Henrich and his collaborators decided to look at how social groups mold the psychology and values of members, the most important and fundamental being the family.
“There’s good evidence that Europe’s kinship structure was not much different from the rest of the world,” said Jonathan Schulz, an assistant professor of economics at George Mason University and another author of the paper. But then, from the Middle Ages to 1500 A.D., the Western Church (later known as the Roman Catholic Church) started banning marriages to cousins, step-relatives, in-laws, and even spiritual-kin, better known as godparents.
Why the church grew obsessed with incest is still unknown. Co-author Jonathan Beauchamp, assistant professor of economics at George Mason University, suggests that one possible reason may have been material gain. Religious leaders could benefit financially from shrinking family ties — without a tight extended network those without heirs often left their wealth to the church. Whatever the reasons, one thing seems clear: The Western Church’s crusade coincides with a significant loosening in Europe’s kin-based institutions.

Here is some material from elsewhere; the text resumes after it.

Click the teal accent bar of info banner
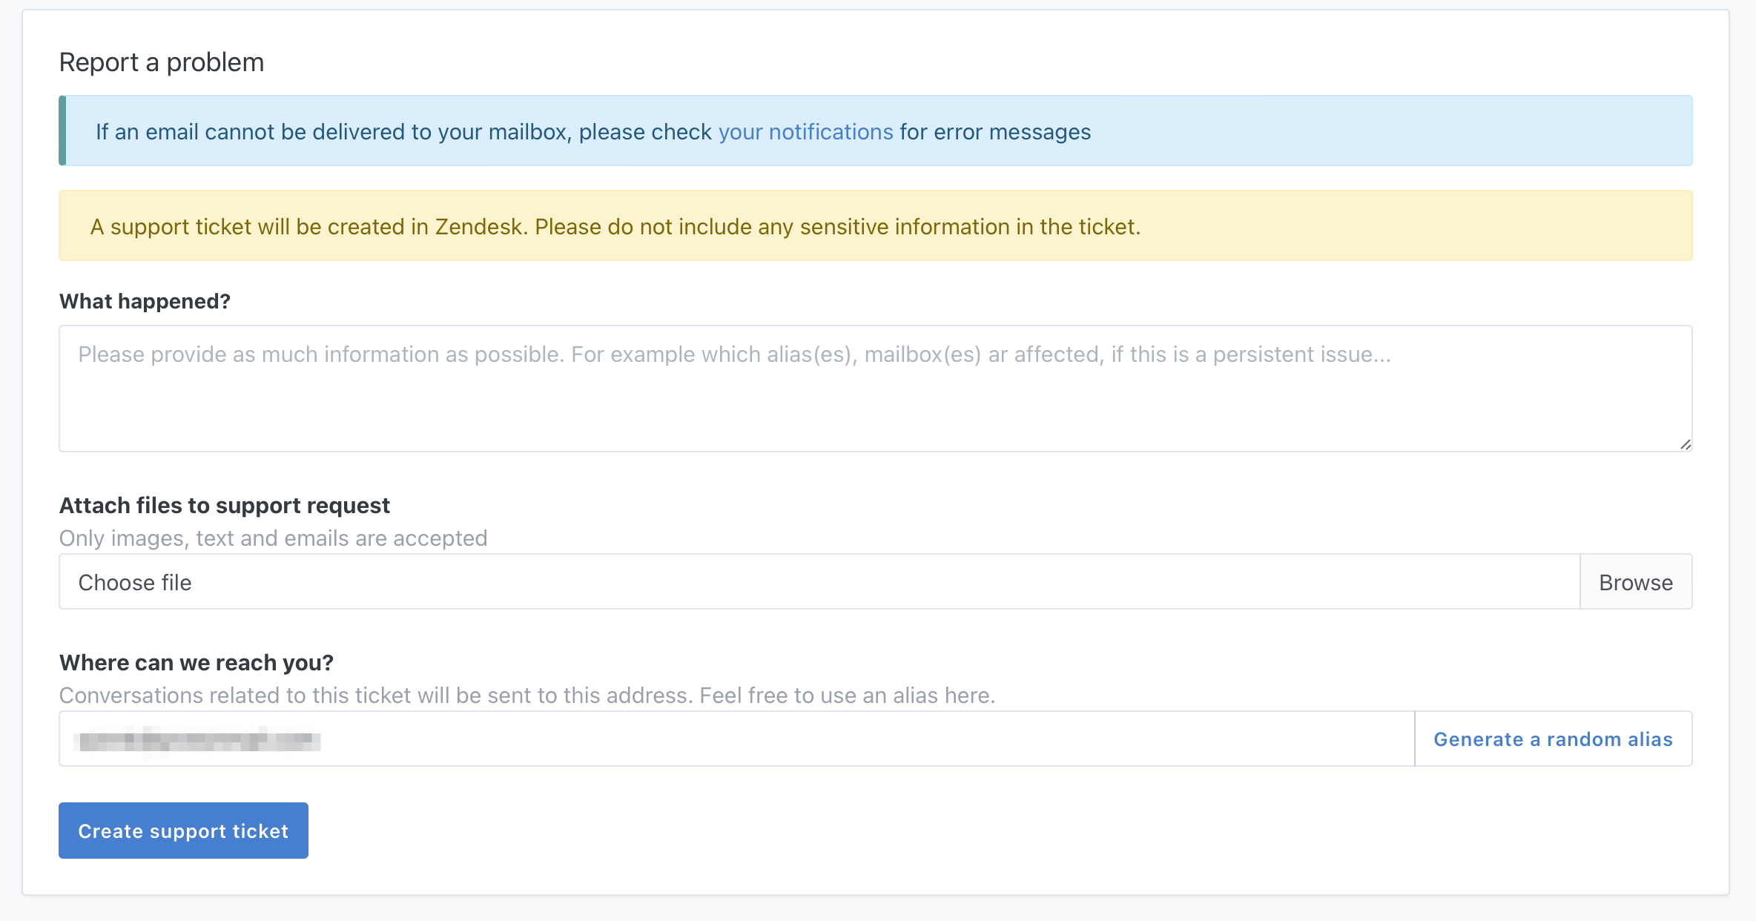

Comparing exposure to the Western Church with their “kinship intensity index,” which includes data on cousin marriage rates, polygyny (where a man takes multiple wives), co-residence of extended families, and other historical anthropological measures, the team identified a direct connection between the religious ban and the growth of independent, monogamous marriages among nonrelatives. According to the study, each additional 500 years under the Western Church is associated with a 91 percent further reduction in marriage rates between cousins.

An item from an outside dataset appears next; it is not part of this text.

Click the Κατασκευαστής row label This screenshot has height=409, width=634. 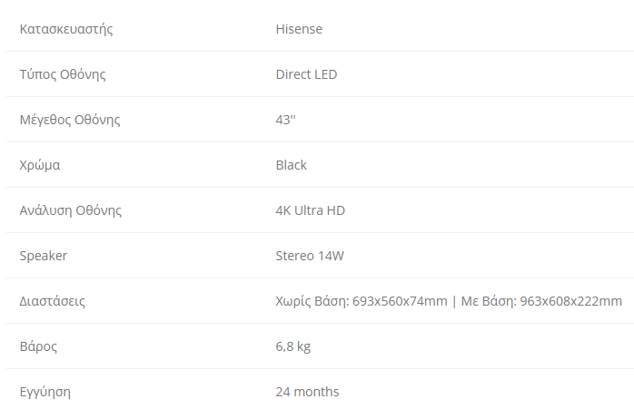(66, 29)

“Meanwhile in Iran, in Persia, Zoroastrianism was not only promoting cousin marriage but promoting marriage between siblings,” Henrich said. Although Islam outlawed polygyny extending beyond four wives, and the Eastern Orthodox Church adopted policies against incest, no institution came close to the strict, widespread policies of the Western Church.

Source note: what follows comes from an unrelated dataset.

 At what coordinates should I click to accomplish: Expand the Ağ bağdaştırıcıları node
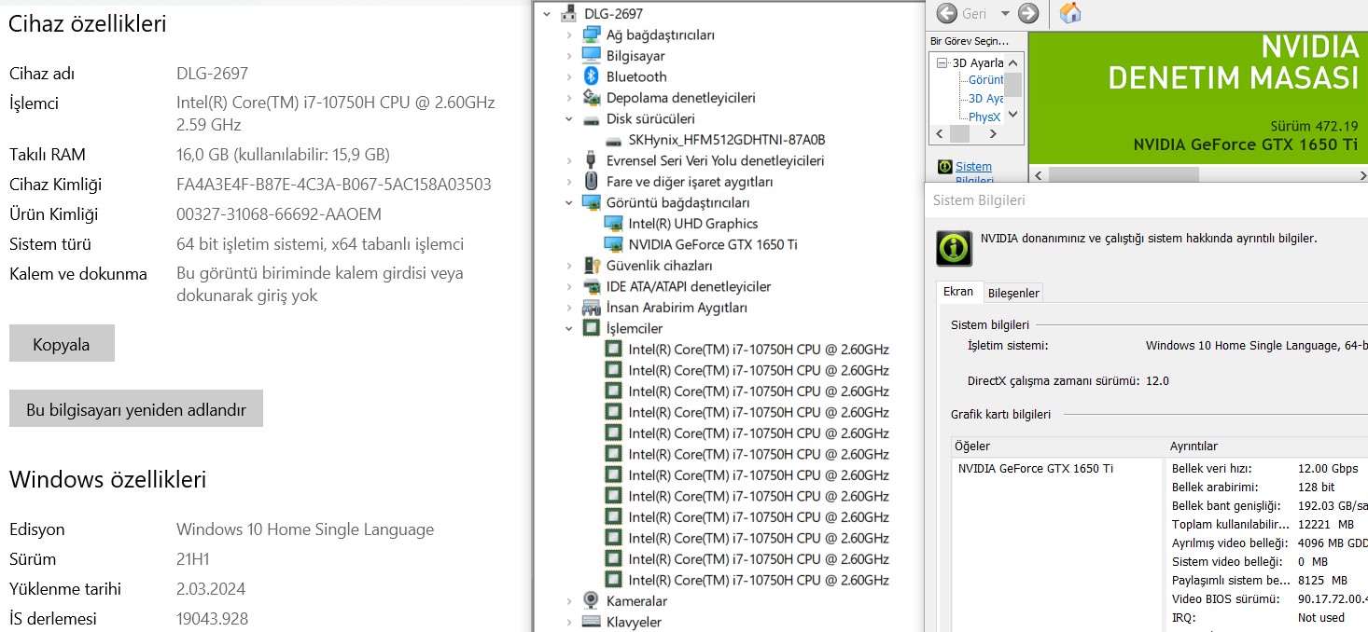click(x=570, y=35)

Those policies first altered family structures and then the psychologies of members. Henrich and his colleagues think that individuals adapt cognition, emotions, perceptions, thinking styles, and motivations to fit their social networks. Kin-based institutions reward conformity, tradition, nepotism, and obedience to authority, traits that help protect assets — such as farms — from outsiders. But once familial barriers crumble, the team predicted that individualistic traits like independence, creativity, cooperation, and fairness with strangers would increase.
Using 24 psychological variables collected in surveys, experiments, and observations, they measured the global prevalence of traits that correspond or conflict with individualism. To test for willingness to help strangers, for example, they collected data on blood-donation rates across Italy, finding a correlation between high donation rates and low cousin-marriage rates. With their kinship intensity index, Schutz said, they can also predict which diplomats in New York City will or will not pay parking tickets: Those from countries with higher rates of cousin marriages are more likely to get a ticket and less likely to pay one.
And, although willingness to trust strangers, as opposed to family or neighbors, is associated with higher levels of innovation, greater national wealth, and faster economic growth, which factor causes which is not yet known.
“We’re not saying that less-intensive kin-based institutions are better,” said Beauchamp. “Far from it. There are trade-offs.” Tight families, for example, come with inborn financial safety nets.